◆ Document section ◆
The notion of Gormenghast comes from the depths where thoughts churn and make links that are not possible in the quotidian world.  It is the result of intellectual fracking.  Tequila is the fracking medium, splitting open deep fractures in the mind, fomenting connections between neural links from years before and more recent ones.


So I live in an intellectual fantasy world created by Conrad and Lowry but decorated by Mervin Peake, he of the darkened visage, staring at the world through tinted spectacles on a black night.

Aedes Aegypti - How I hate you!

2 August 2013
Friday
Pingtung

The hot season has given way to the wet.  We await the first serious typhoon though there is none in the forecast at the moment.  So far this year we’ve been brushed by the edges of a couple that crashed through Mindanao but that only meant rain and some wind for us, nothing serious.

Each day the mountains are visible for a bit of time in the morning when the air is clear.  As the heat builds and the ineluctable Taiwanese coastal sea fog covers the lower lands where Pingtung sits, clouds build up across the peaks and then smother the lower slopes, turning dark with rain as the day progresses into evening.  Sometimes the rains roll out into the river plain where we sit and then the temperatures drop from the stifling.  The falling water somehow seems to suck the humidity from the air and then the night is cooler and pleasant and I sit on the roof terrace, training the fan on my bare legs to keep the mosquitoes off.  I drink a beer or a whiskey or even rum with ice and water.  I smoke some cigarettes; at times I angle the television so that I can watch it through the sliding door (which I leave open) and I follow an American or, in its absence, a Taiwanese baseball game.  Somehow the juxtaposition of heat and humidity and the lazier pace of the game are right.

◆ Dataset excerpt ◆
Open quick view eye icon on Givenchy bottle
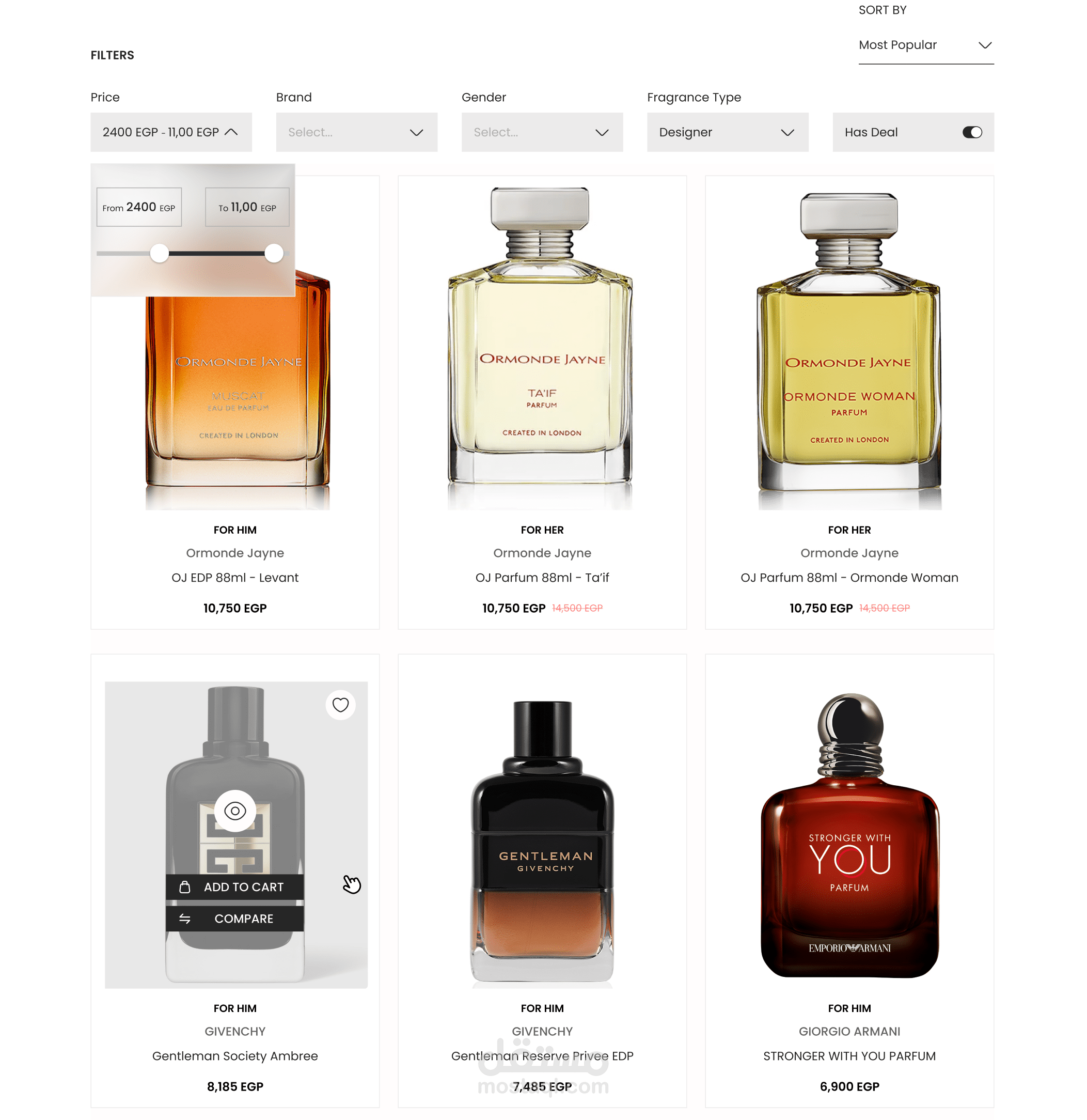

◆ Apply what you read ◆
a) From the Pingtung journal text, return the passage from "2 August 2013" up to and including "us, nothing serious.", copied verbatim.
b) In the Pingtung journal text, what is the fan trained on during evenings on the roof terrace, and for what purpose?

◆ Solutions ◆
a)
2 August 2013
Friday
Pingtung

The hot season has given way to the wet.  We await the first serious typhoon though there is none in the forecast at the moment.  So far this year we’ve been brushed by the edges of a couple that crashed through Mindanao but that only meant rain and some wind for us, nothing serious.

b) The writer's bare legs, to keep the mosquitoes off.